Jason D. listening to instructions during his New Leaf Exercise Metabolic Test
My main interest in a metabolic assessment is weight loss. Despite training for several marathons the last two years, my weight is not where I would like it to be. How many people have you heard say that they don't lose weight during marathon training? I'm sure there are many reasons why. One reason is that we tend to train in heart rate zones 3 and 4 in which your body burns more carbohydrates than fats.Your body burns the most fat in heart rate zone 1.
The New Leaf exercise metabolic rate test gives you the precise boundaries of your individual heart rate zones, your maximum heart rate, your aerobic base, and your anaerobic threshold. Aerobic Base (AB) is the corresponding heart rate whereby your body is burning 50:50 fat/carbohydrate as fuel for your workout. Anaerobic Threshold (AT) is the corresponding heart rate threshold whereby fat utilization significantly decreases and carbohydrate utilization significantly increases due to the shift to anaerobic metabolism. It is possible to raise your AB, and in so doing increase your fuel supply for endurance events by burning fat longer. I'll delve into that topic in a later post.

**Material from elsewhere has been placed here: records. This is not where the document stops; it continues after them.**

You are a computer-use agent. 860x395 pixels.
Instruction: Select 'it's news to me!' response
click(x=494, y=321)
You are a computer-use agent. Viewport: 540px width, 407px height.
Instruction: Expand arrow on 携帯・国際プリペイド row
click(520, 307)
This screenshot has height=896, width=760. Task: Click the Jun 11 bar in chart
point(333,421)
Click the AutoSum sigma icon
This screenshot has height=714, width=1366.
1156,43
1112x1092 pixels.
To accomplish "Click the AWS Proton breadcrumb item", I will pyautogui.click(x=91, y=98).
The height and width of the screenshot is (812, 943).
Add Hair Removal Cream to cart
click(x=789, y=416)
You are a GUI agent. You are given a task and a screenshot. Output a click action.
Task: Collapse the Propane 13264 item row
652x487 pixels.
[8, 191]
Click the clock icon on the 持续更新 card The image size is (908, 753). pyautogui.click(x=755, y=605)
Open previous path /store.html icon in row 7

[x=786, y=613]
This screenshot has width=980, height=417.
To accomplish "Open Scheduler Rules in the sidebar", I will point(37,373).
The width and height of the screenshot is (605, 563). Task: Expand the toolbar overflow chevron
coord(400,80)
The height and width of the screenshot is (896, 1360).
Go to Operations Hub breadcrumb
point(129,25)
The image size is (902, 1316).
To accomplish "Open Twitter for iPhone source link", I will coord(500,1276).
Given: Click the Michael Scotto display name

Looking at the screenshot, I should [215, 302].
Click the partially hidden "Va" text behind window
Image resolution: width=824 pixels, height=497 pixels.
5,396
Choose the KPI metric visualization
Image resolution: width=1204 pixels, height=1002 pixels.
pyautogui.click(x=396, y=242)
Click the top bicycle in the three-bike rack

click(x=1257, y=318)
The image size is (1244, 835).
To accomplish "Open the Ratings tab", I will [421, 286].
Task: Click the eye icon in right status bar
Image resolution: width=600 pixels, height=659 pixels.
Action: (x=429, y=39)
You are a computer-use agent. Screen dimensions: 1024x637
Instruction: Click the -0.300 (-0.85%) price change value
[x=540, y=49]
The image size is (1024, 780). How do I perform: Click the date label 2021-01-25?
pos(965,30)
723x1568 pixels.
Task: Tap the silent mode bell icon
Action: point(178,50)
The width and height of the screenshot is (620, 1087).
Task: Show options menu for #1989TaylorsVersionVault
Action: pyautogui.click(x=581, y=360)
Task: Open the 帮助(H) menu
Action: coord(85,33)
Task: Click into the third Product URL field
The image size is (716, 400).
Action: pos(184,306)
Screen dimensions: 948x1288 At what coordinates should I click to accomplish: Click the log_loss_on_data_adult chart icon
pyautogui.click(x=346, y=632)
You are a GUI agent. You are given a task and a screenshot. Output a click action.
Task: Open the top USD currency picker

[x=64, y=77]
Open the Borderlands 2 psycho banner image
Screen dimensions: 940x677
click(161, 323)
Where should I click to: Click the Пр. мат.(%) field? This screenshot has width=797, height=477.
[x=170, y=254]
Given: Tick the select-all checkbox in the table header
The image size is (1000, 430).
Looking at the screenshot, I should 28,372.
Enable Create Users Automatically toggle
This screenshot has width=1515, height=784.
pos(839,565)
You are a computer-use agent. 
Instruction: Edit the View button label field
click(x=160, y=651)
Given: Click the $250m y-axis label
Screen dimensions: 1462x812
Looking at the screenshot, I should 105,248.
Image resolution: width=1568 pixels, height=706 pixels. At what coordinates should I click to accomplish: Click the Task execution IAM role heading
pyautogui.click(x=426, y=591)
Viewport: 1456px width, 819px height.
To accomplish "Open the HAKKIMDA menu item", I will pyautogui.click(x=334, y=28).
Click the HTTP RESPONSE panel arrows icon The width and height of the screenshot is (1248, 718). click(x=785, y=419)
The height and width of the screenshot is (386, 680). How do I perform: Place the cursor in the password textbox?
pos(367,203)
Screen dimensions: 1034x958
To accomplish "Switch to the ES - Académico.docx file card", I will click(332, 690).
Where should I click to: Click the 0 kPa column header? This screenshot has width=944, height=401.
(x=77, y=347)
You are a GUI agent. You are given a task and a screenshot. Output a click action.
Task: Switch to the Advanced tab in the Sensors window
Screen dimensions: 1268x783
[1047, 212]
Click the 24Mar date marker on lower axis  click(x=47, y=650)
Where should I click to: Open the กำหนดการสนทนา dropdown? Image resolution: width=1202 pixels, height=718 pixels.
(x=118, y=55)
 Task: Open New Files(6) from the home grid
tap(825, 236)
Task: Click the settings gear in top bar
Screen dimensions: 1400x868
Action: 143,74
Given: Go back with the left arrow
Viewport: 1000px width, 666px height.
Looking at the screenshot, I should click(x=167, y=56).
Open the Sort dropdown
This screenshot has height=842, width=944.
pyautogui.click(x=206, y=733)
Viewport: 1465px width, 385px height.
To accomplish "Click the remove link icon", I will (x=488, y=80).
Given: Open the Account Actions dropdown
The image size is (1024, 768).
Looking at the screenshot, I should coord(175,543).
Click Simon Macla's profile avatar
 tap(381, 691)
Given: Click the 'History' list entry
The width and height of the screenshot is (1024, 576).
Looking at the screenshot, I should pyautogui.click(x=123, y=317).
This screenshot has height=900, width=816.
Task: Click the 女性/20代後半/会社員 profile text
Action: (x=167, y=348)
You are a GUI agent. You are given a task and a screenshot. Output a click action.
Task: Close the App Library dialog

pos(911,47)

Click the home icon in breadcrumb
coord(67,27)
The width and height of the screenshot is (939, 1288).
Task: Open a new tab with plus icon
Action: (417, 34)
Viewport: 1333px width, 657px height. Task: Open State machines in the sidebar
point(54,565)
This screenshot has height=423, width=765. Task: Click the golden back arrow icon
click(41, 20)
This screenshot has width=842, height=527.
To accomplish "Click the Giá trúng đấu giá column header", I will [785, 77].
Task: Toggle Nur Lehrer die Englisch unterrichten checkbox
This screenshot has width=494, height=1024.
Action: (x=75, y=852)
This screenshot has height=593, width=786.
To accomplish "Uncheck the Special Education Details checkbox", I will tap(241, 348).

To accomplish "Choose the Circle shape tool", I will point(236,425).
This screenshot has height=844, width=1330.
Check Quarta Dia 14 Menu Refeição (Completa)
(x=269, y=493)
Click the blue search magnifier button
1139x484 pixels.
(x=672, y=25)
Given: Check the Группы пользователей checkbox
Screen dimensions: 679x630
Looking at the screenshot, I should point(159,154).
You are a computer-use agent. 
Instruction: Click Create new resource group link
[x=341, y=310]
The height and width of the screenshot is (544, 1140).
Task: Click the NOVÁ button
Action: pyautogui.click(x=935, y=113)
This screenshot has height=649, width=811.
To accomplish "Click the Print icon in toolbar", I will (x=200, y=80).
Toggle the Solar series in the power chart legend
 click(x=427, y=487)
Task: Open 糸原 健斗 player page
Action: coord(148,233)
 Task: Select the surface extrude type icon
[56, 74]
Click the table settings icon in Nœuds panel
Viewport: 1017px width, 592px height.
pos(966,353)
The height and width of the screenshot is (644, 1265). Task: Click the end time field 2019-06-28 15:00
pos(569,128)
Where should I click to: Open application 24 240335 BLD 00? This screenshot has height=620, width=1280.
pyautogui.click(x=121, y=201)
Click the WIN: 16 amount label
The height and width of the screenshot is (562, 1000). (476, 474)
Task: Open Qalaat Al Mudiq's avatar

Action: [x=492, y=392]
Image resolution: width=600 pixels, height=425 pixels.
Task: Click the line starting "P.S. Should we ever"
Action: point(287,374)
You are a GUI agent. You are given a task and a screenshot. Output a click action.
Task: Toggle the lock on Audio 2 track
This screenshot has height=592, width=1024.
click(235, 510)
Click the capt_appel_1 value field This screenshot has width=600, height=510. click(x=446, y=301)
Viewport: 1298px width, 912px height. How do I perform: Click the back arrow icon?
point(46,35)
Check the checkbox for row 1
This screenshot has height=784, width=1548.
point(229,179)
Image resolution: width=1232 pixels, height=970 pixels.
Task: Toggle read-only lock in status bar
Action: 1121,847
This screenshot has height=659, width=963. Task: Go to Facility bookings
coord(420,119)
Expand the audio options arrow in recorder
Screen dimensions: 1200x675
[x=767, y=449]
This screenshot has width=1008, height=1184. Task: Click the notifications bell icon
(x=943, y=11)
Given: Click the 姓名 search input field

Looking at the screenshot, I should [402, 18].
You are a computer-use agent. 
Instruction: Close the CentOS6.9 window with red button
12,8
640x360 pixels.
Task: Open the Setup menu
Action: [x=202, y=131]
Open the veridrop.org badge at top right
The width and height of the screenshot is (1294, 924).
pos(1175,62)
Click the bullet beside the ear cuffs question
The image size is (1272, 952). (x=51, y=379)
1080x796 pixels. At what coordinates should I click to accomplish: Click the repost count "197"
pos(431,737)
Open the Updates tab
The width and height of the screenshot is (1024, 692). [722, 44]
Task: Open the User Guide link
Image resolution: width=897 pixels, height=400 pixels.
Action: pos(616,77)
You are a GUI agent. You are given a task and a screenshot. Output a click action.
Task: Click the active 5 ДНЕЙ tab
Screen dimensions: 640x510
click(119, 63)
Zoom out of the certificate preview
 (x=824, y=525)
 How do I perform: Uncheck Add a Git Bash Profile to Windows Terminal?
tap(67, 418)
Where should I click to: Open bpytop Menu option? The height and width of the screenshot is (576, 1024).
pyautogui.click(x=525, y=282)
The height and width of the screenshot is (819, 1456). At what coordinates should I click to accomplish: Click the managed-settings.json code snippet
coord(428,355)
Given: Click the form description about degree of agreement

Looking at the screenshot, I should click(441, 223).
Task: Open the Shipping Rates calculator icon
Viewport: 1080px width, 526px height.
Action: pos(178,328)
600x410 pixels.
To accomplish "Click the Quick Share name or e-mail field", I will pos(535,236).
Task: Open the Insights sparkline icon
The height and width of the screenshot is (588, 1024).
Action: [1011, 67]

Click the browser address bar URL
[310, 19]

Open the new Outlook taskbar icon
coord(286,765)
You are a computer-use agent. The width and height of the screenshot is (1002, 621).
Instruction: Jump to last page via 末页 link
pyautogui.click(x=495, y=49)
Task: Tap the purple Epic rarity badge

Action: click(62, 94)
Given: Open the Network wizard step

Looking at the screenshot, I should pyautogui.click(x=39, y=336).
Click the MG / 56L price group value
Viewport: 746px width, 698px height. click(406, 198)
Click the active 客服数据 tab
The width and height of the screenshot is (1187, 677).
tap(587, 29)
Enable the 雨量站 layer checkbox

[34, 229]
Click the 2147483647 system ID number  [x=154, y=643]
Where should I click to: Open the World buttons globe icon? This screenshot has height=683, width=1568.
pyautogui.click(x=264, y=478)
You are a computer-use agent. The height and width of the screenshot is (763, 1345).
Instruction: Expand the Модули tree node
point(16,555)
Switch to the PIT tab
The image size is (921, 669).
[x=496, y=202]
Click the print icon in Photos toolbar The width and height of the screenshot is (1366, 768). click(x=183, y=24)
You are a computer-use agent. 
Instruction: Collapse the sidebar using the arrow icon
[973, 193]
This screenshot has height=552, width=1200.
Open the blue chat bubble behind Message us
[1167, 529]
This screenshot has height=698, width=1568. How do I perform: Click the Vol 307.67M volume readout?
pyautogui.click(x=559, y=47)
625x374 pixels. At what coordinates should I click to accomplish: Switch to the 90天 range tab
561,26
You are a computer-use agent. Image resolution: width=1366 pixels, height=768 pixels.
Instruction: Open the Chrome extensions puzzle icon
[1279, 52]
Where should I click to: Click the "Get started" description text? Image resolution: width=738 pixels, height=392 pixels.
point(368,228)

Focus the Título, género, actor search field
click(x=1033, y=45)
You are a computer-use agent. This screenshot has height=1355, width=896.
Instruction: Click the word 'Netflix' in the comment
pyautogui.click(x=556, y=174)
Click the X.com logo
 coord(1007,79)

Claudette keeps a watchful eye during DaShaun C.'s New Leaf Exercise Metabolic Test
Four members of my team at Garmin had our exercise metabolic rate measured last week by Claudette S, a member of the Garmin Fitness Team trained on New Leaf metabolic testing equipment. This test gave us our individual heart rate zones (mine is shown below), AB, AT, maximum heart rate and VO2 Max. Each of our heart rate zones varied greatly. Sadly, mine are the least impressive results of the bunch. Our CO2 maximums were also varied. They ranged from mine, 39, to Joe H., in the mid sixties. Joe ran Twin Cities in 2:50ish. By comparison, Lance Armstrong has a VO2 max of 85.
My Personal Heart Rate Zones from the eNewLeaf Site
Tomorrow I am having my resting metabolic rate tested by my chiropractor, Tom Teter, at Synergy Health and Wellness, a New Leaf partner. That test will give me a precise calorie goal to target each day. Together with my exercise metabolic rate results, that is all the information I need to achieve my weight loss goals without taking away from my marathon training.
My New Leaf heart rate zone training will be seperate workouts done on my treadmill or bike trainer. That's in addition to my normal marathon training provided by Coach Eladio Valdez of Runners Edge. Why? Because my heart rate is too high during running. I did a test on my run into Garmin this morning. My zone 1 range, where I burn the most fat, is from 106 - 115 bpm. While running my average heart rate may be as high as 170 bpm.
This morning I decided to see if I could keep my heart rate under 160 bpm no matter how slow I had to run. The result was an intolerably slow jog with an average pace of 12:26/mile. That was an exercise in futility because at 160 bpm I'm well into zone 3 and my fat burning is quite low. Of course, running will lead to weight loss if you consume less calories than you burn, but exercising at a lower heart rate will burn fat more efficiently.
Claudette smiles for the camera as I take my New Leaf Exercise Metabolic Test
My plan is to to alternate between my treadmill and my cycle trainer following the workouts provided by New Leaf. These workoust are primarily in zones 1 and 2. Not only will they burn more fat than my runs, but over time they will raise my AB to improve my endurance.
The most important pieces of equipment for these workouts will be my Garmin Forerunner and my Garmin heart rate monitor. In addition, for the treadmill I purchased a Garmin foot pod. For the bike I purchased a Garmin cadence sensor. Together, these accessories should give my all the telemetric data I could want about my New Leaf workouts. That being said, I am disappointed that my primary devices, a Forerunner 210 and Edge 800, are not compatible with the New Life site. Instead, I will need to use the Garmin Forerunner 305 that I purchased before joining Garmin. Nevertheless, my Forerunner 305 will do just fine for the New Leaf program.